Jeremy fancied that he heard Thomas Wells sniff under his wrappings; and the justice of the implied criticism twitched horribly at his nerves. He stared out of the window into the blackness, a resolve taking shape in his mind. At last he stood up deliberately and spoke with a roughness, almost arrogance, that he certainly did not feel.

“I will not take command of the army,” he said, letting the words fall one by one. “I am not fit to do it. I should only bring disaster on all of us. I have too much at stake to risk it.
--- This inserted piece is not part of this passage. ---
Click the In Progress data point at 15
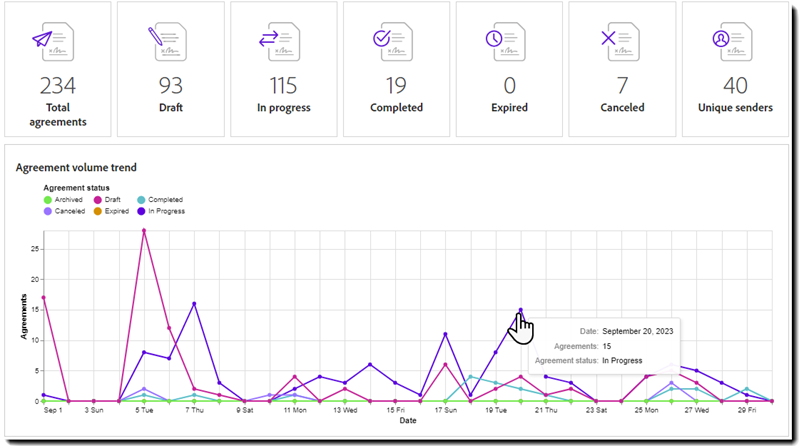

It would be better if Thomas Wells were to take command.” He stopped and waited, defiant and sullen. The Canadian made one sharp movement, then folded his gown more closely around him, so as still further to hide his face, and sat on impassively.

Henry Watkins was at him at once, eagerly arguing that there was little hope, but that what there was lay in his hands. Jeremy looked around as though he were seeking some way of escape. He felt very weary and alone. He didn’t want to argue: it was a waste of time and pains since his mind was made up, and neither the most urgent nor the most persuasive reasoning could change it. But while Henry Watkins talked and he countered in stubborn monosyllables, he was watching sidelong, with an unnamed, unadmitted apprehension, the Speaker’s resolved and quiet face. Suddenly Henry Watkins ceased and threw up his hands in a gesture of despair. Then the Speaker rose, walked away, and, without a word, tugged sharply at the bell-pull. A servant immediately answered the summons, and in his ear the old man delivered a long whispered order. The servant bowed and went out, and the Speaker returned to his seat. All the others looked at him curiously, but maintained the silence which had fallen on them.

Then Jeremy involuntarily broke out, “What have you done? What have you sent for?”

“I have sent for my daughter,” the Speaker answered steadily. “It is time for her to be called into our counsels.”